**Exercise goal**
Exactly the lines from the one containing "Where should I click to: Click the 返回" through the end of the data below are to be reproduced, and nothing besides them.

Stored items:
* * * * * * * * *
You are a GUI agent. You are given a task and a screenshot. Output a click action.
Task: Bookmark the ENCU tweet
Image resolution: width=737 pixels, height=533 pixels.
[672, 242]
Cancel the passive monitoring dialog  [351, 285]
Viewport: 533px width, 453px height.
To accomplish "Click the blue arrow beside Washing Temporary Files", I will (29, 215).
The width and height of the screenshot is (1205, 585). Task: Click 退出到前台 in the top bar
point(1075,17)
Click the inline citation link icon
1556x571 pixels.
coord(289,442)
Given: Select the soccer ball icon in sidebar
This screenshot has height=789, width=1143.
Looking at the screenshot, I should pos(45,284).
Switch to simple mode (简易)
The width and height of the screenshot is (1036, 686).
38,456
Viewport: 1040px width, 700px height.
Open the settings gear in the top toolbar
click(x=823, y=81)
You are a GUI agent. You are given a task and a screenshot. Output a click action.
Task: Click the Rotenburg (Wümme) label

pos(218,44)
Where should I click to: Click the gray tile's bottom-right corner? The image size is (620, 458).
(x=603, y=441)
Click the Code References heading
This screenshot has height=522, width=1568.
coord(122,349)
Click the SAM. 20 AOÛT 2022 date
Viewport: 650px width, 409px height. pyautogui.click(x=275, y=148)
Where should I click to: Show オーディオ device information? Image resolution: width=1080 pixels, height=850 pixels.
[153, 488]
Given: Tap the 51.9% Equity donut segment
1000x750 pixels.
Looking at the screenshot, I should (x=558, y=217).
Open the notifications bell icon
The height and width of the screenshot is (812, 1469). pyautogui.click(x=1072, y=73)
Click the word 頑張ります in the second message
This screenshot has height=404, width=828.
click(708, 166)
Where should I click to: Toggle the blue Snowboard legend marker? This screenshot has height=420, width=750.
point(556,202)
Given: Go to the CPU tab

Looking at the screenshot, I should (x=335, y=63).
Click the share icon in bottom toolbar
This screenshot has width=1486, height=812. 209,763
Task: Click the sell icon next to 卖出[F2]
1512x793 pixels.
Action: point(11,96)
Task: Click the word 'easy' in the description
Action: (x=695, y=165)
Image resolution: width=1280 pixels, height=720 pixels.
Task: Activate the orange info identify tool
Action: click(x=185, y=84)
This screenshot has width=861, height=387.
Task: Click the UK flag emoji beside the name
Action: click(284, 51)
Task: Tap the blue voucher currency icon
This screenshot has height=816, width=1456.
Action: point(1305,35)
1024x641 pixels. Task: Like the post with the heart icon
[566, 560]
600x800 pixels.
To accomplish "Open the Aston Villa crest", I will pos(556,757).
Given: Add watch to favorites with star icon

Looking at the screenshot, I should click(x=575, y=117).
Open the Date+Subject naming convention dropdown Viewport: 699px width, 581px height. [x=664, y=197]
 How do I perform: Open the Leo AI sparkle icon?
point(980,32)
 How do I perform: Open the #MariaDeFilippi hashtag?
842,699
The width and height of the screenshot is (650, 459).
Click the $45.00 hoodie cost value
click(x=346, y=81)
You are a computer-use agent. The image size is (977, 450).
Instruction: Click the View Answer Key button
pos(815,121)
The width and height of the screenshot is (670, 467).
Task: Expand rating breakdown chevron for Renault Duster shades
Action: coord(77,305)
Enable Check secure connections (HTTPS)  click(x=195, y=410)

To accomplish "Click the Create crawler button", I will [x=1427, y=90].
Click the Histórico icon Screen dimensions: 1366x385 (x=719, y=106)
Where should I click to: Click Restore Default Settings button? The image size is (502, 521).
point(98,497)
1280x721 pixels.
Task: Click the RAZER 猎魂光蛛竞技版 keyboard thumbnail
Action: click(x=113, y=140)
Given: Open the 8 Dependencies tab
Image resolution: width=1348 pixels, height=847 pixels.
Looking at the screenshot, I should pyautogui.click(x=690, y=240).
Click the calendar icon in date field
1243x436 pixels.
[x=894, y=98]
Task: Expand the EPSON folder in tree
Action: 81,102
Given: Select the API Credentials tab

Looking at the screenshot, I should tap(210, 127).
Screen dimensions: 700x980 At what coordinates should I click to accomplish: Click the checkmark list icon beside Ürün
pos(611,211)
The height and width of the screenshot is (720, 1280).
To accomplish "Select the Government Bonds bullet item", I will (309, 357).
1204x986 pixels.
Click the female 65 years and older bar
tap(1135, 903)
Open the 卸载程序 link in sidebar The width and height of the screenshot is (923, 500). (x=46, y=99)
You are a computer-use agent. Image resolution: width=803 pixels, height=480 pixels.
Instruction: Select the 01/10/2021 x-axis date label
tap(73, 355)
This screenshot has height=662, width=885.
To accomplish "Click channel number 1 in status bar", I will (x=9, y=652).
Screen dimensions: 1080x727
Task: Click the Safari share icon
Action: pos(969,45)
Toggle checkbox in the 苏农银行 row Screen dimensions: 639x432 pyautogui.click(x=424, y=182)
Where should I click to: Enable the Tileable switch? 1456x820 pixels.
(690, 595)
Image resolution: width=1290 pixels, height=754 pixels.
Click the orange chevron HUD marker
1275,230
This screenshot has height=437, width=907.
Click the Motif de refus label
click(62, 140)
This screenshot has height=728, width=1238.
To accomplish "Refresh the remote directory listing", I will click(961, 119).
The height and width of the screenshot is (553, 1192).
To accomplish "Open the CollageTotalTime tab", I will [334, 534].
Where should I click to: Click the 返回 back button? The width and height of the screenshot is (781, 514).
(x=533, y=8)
* * * * * * * * *
**Result of the task**
Where should I click to: Click the 返回 back button? The width and height of the screenshot is (781, 514).
(x=533, y=8)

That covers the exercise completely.